It was Steve who was playing the Beatles. He comes downstairs, runs his fingers through his Vaseline-spiked hair as he tells me he ran away from home seven years ago, and has lived in this cottage for two years. A woman who drifts in says that her name is Eve and that she sings in the band.

We talk about the various gigs that Crass have done – for Person’s Unknown, the Leveller, Peace News, Birmingham Women’s Aid – and the violence that has plagued their gigs of late. The band, it seems, has developed a following among British Movement skinheads. But Crass blame this on Rock Against Racism which, they allege, has polarised youth. ‘If you’re not in RAR then you’re a Nazi. Now we’re sandwiched between left-wing violence and right-wing violence.’

The rest of Crass show up: Andy, Phil and a man called Penny Rimbaud. Two children appear at the door and look around with interest. ‘Racism and mohair suits,’ says Steve, who has not said much up to now. ‘That’s the difference in punk music. Two years ago, you had Johnny Rotten standing on stage saying, “I am a lazy sod.” So where’s it all gone?’

What’s wrong with mohair suits, and anyway why is everyone in this room clothed in black? ‘Lots of reasons,’ Pete says. ‘Convenience. Anonymity. I’m doing the washing at the moment; it’s very convenient.’

We’re drinking tea in his room, which is filled with books, and I’m wondering which writers have influenced . . . ‘Zen and all its offsprings,’ interrupts Penny. ‘Existentialism.’

‘Zen and punk,’ smiles Andy.

‘The American beat movement,’ continues Penny. ‘Kerouac or Ginsberg.’ Pete says he hasn’t read Kerouac or Ginsberg. Andy goes off to make another pot of tea and when he comes back announces that, ‘Anarchy to me means living my own life, having respect for other people, respecting their right to do what they want to do.’

This is a long way from Black Flag, Freedom and anarcho-syndicalism. I doubt if Andy has read many books on anarchism, but he speaks of the kind of anarchy which has always been at the heart of rock’n’roll. It’s my party. Do anything you want to do. I can go anywhere, cha-chang, way I choose. I can live anyhow, cha-chang, win or lose. Anyway, anyhow, anywhere I choose . . . Take your desires for reality and make your reality your desires was, I think, one of the slogans of the Situationists.

One man who has remained true to himself through war resistance, two prison sentences, public-speaking campaigns on a long trail of causes, is Justin. Now, at 63, he is still active in Freedom. I met him over the road from the British Museum.

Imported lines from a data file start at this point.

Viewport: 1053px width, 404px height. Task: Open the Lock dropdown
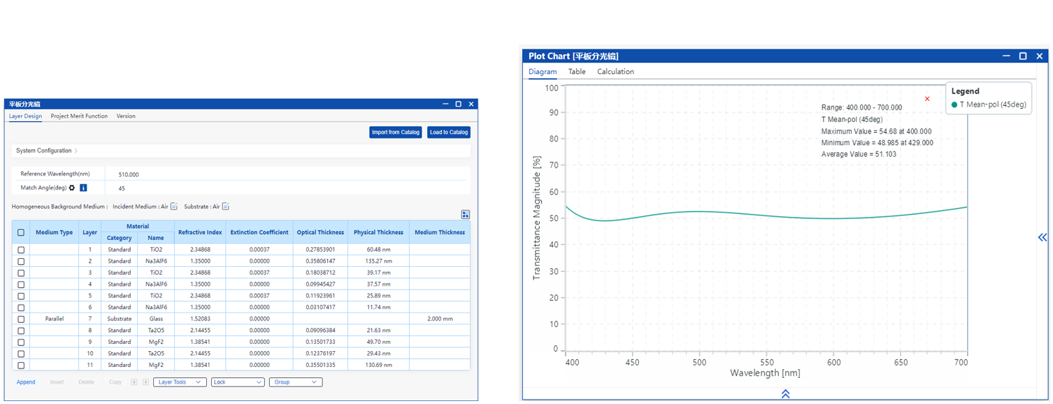[237, 382]
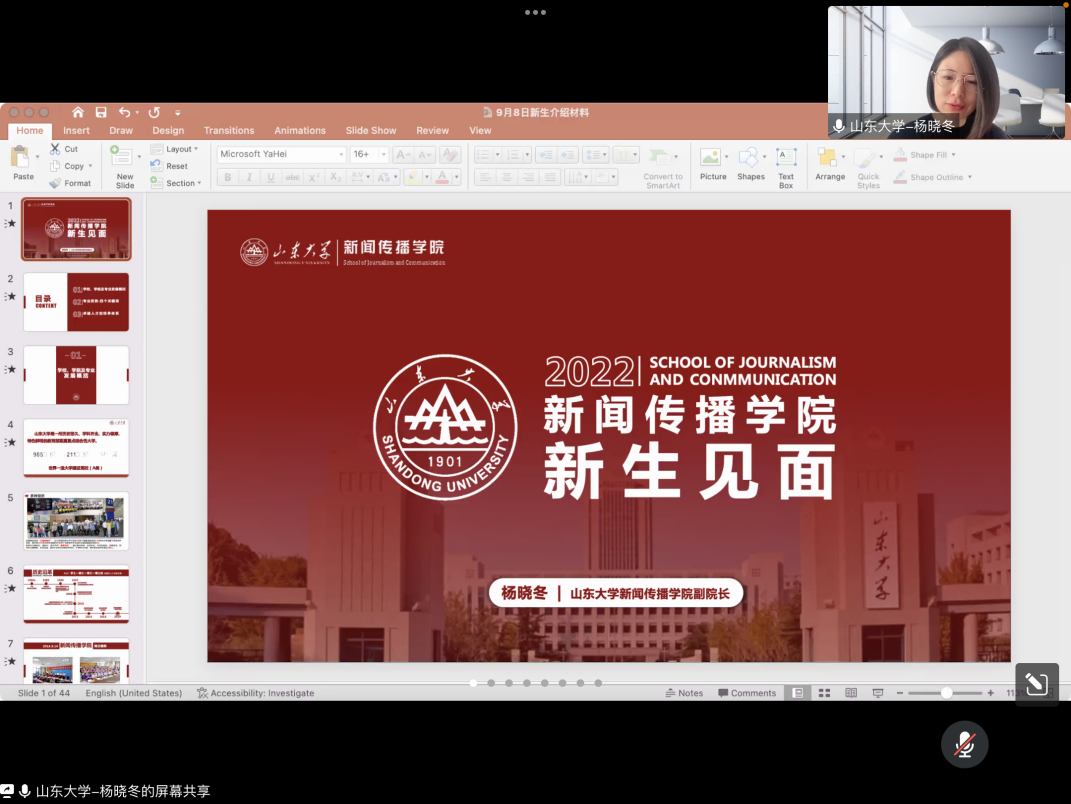Select slide 5 thumbnail with group photo
1071x804 pixels.
pyautogui.click(x=76, y=520)
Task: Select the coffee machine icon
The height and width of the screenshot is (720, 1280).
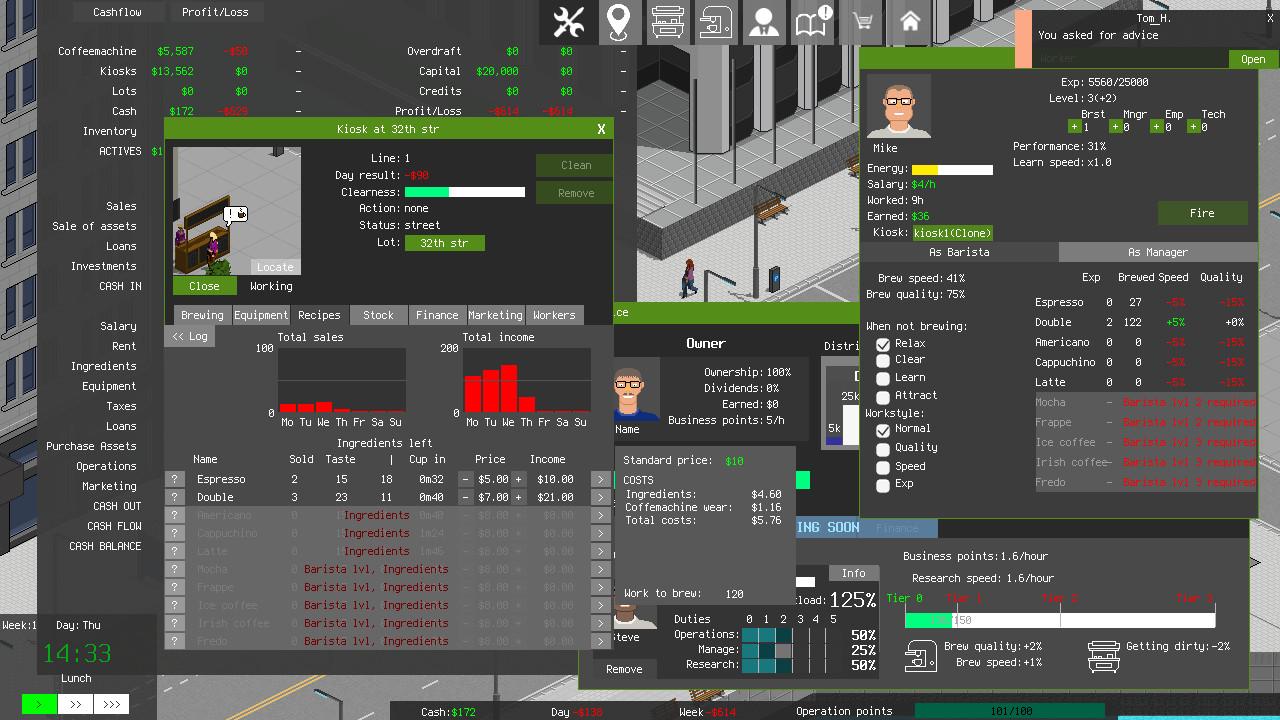Action: (715, 23)
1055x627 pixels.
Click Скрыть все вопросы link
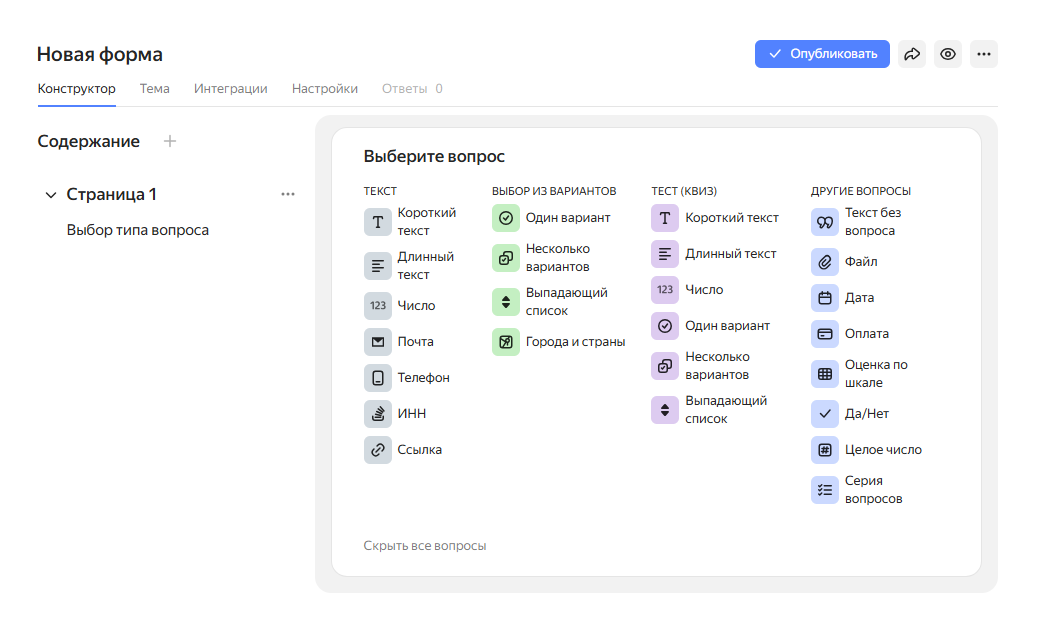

‘For me it all started with the Spanish revolution, grew with war resistance. And then you realise that war grows out of certain things in capitalist society. So you have to oppose the whole bloody lot. Nothing that’s happened since has made me change view.’ Justin is bearded, wears a black peaked cap, and a cord jacket. He drinks whisky.

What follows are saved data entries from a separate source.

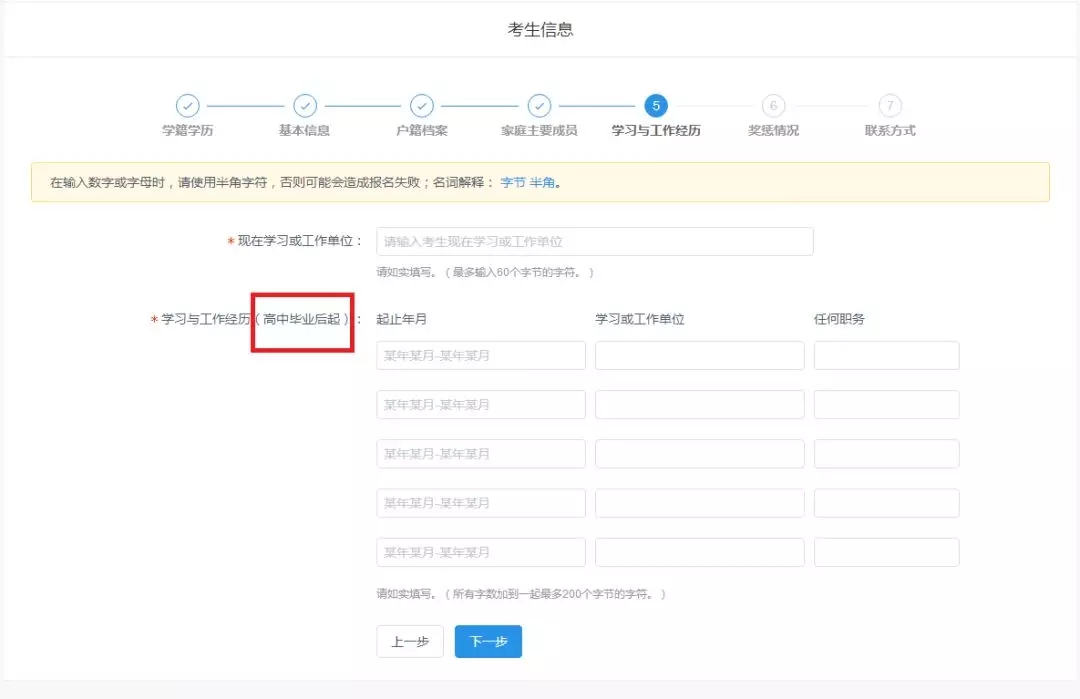The image size is (1080, 699).
Task: Click the first row 起止年月 field
Action: coord(481,356)
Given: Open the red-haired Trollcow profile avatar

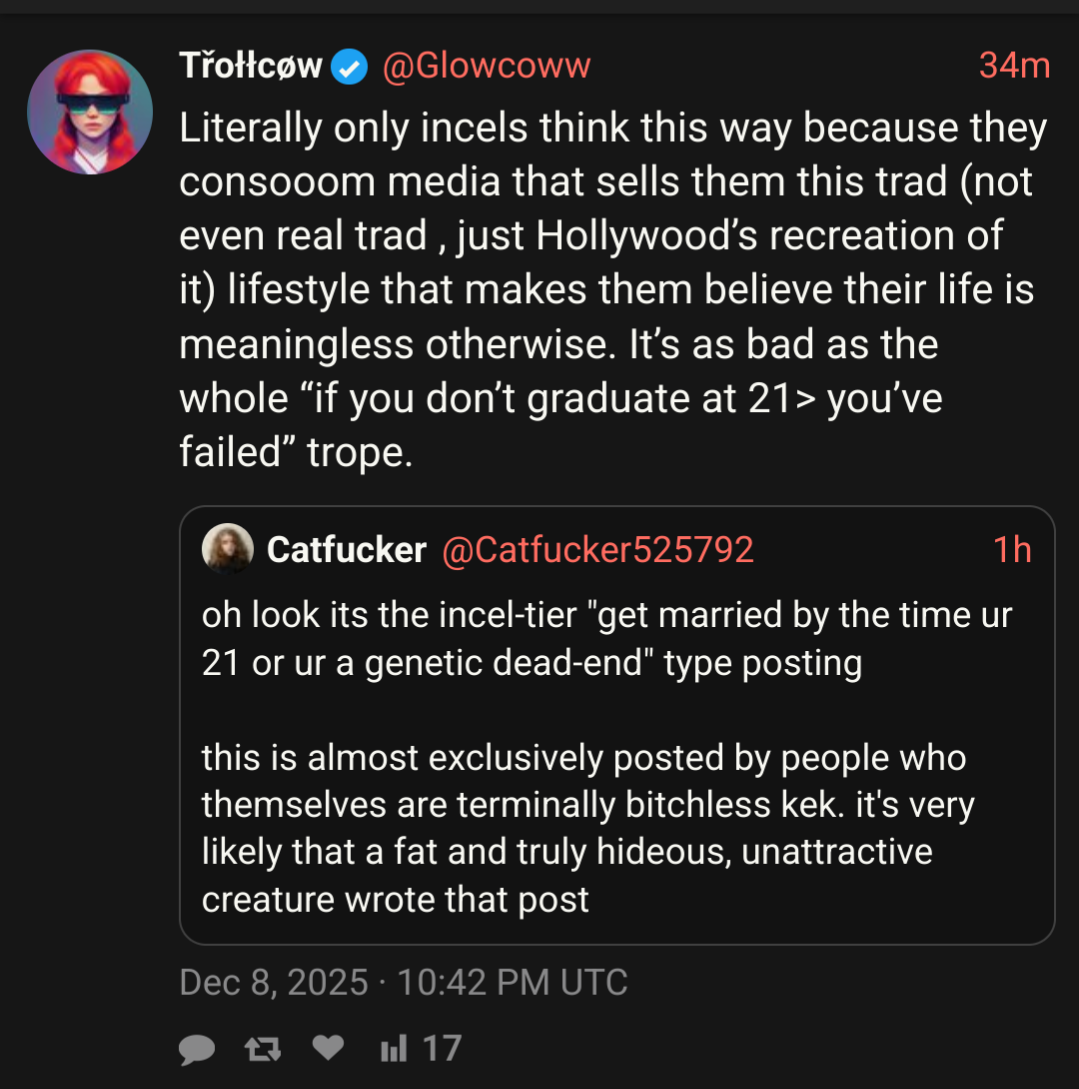Looking at the screenshot, I should click(90, 112).
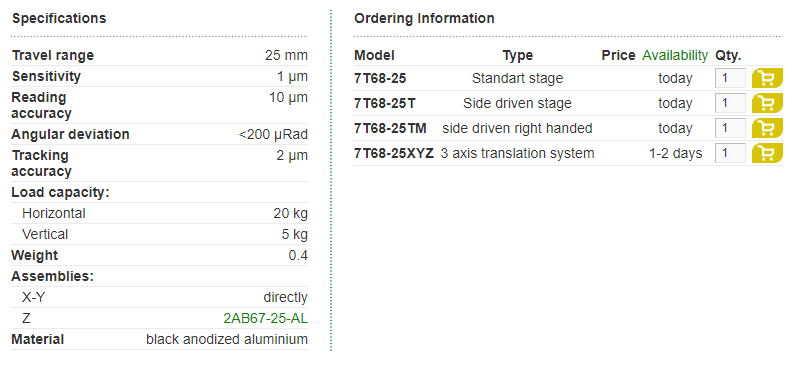Focus quantity field for 7T68-25T

coord(730,103)
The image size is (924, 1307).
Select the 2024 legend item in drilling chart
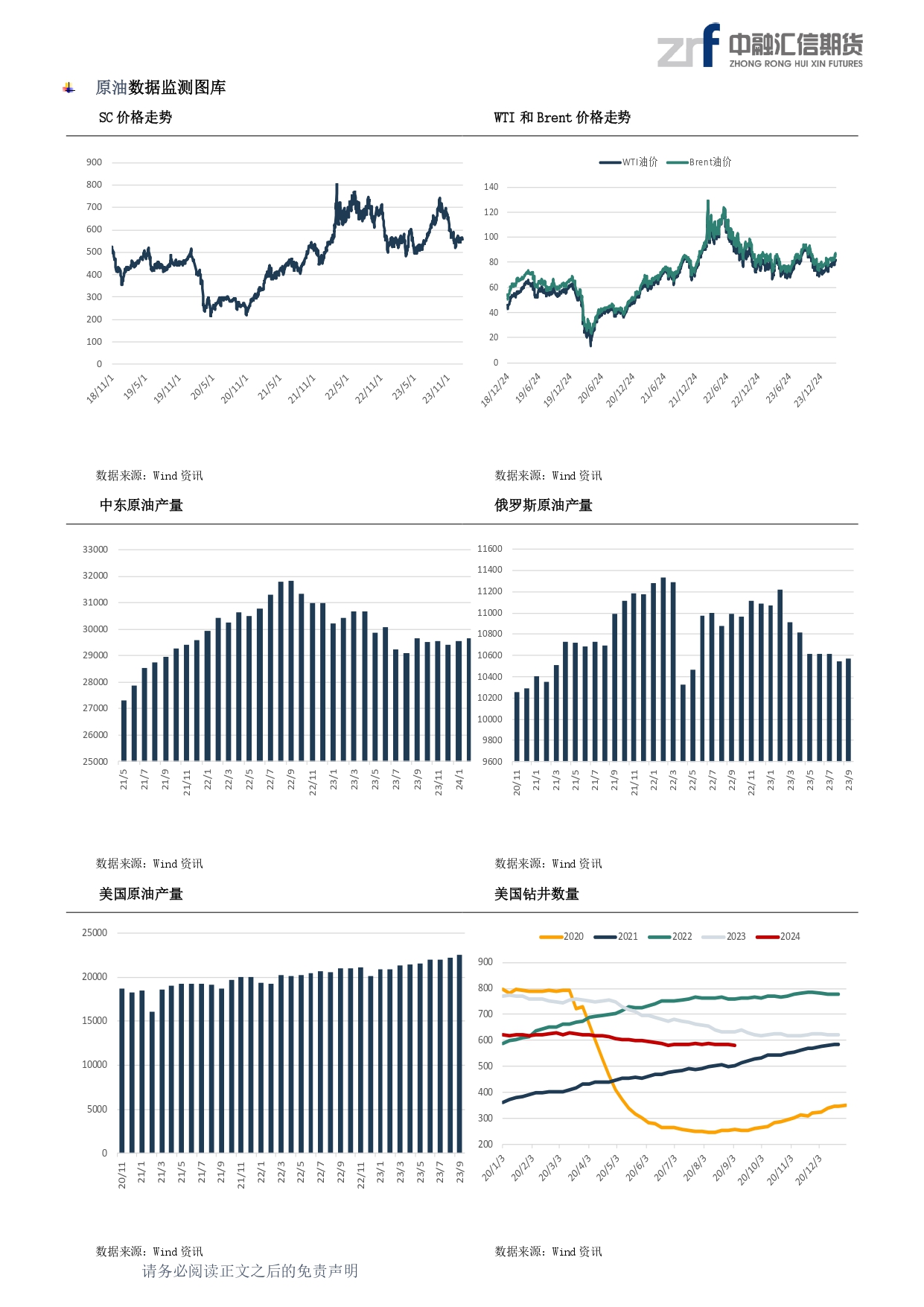[x=779, y=937]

‘A lot of intellectuals supported the movement in those days. People like Herbert Read, Alex Comfort, Ethel Mannin, all rallied round marvellously when Freedom was attacked in 1945 by the Special Branch. We were charged with disaffection of the forces; mustn’t tell the soldiers the truth about the war.’ He got nine months, and served six.

‘When I came out, the Special Branch tried to do me again for refusing to serve in the forces, tried to make me take a medical. I refused that and got a further six months, of which I did only six weeks because quite powerful papers like the New Statesman started to huff and puff.’

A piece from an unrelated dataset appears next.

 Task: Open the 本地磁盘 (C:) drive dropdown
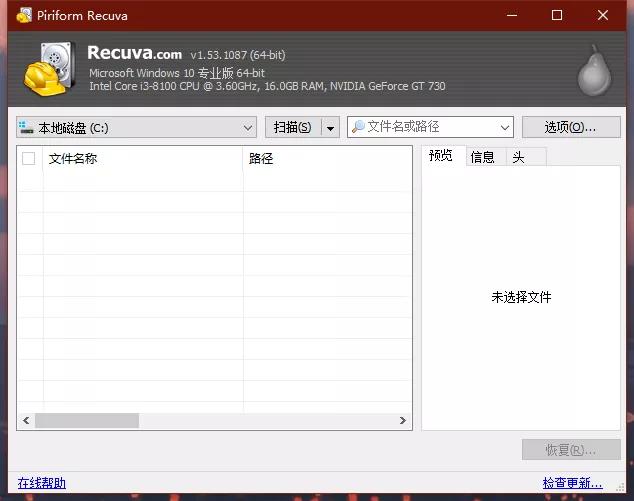tap(248, 128)
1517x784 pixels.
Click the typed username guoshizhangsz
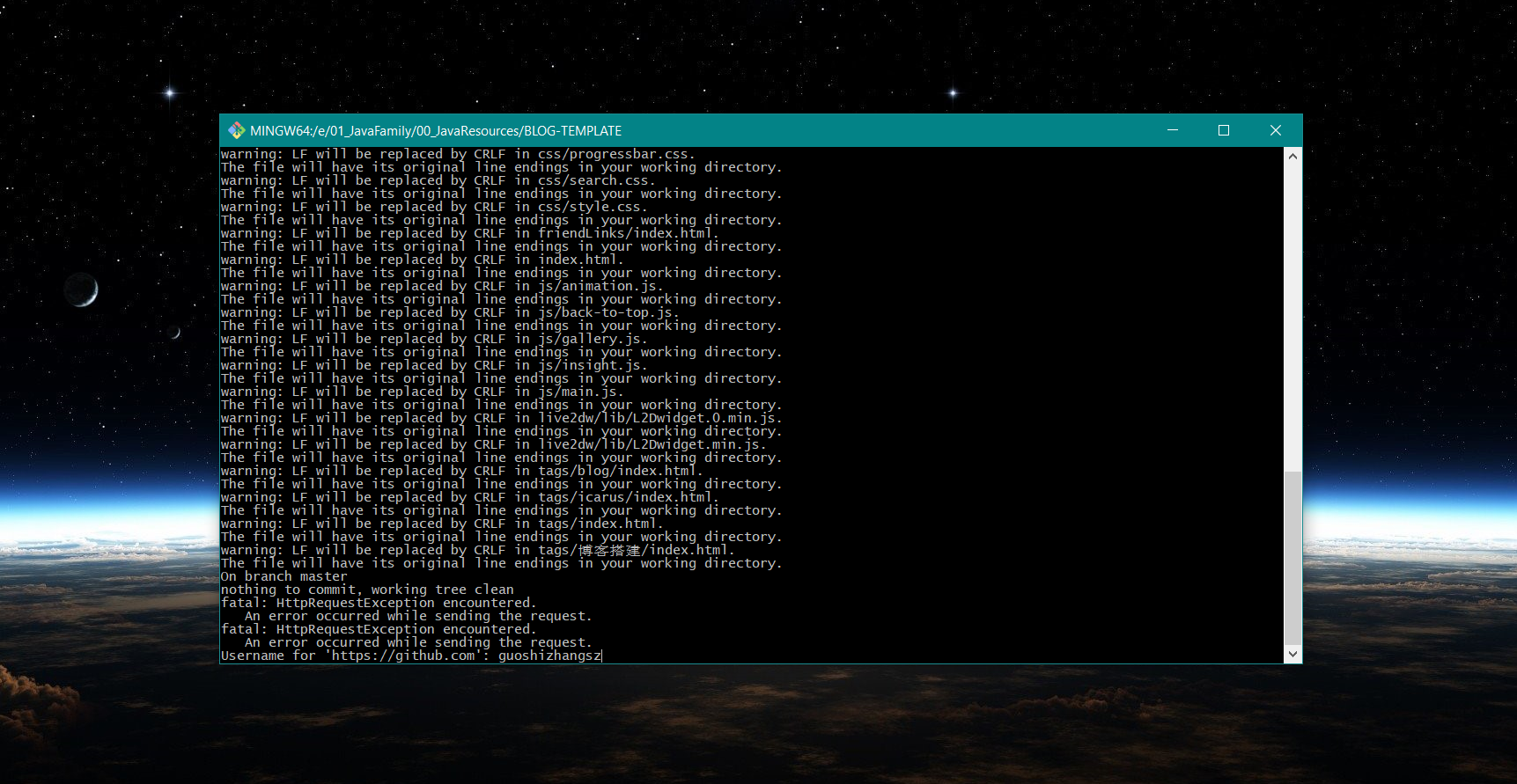point(549,656)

Justin remembers the days in the 1950s when he used to speak three times a week: once at Tower Hill, once at Hyde Park Corner and once at Manet Street in Soho. He remembers demonstrating at the Shaftesbury theatre when a dance troupe came over from Francoist Spain and he remembers occupying the Cuban embassy. ‘We just wanted to show everyone we were as opposed to the communist regime in Cuba as we were to the Americans in Vietnam. Plus the fact that Castro, as soon as he’d gone into power, had begun to lock up all dissident leftists. Same old story: use all the anarchists and libertarians to make the revolution; then get rid of them.’

He remembers a libertarian literary quarterly called Now, edited by George Woodcock and contributed to by George Orwell, who also wrote occasionally for Freedom when he came back from the Spanish civil war. ‘Orwell didn’t really agree with the anarchists, ‘says Justin. ‘But when we were attacked, by God, he came out and supported us; spoke at Conway Hall in 1944, a meeting on free speech. I chaired it. He was a straight man, straight as a bloody die. He respected the anarchists, because of what he’d seen in Spain.’

He remembers Spies For Peace too, and the campaign for the abolition of the death penalty (‘The anarchists kicked off that campaign and I’m particularly proud of that’).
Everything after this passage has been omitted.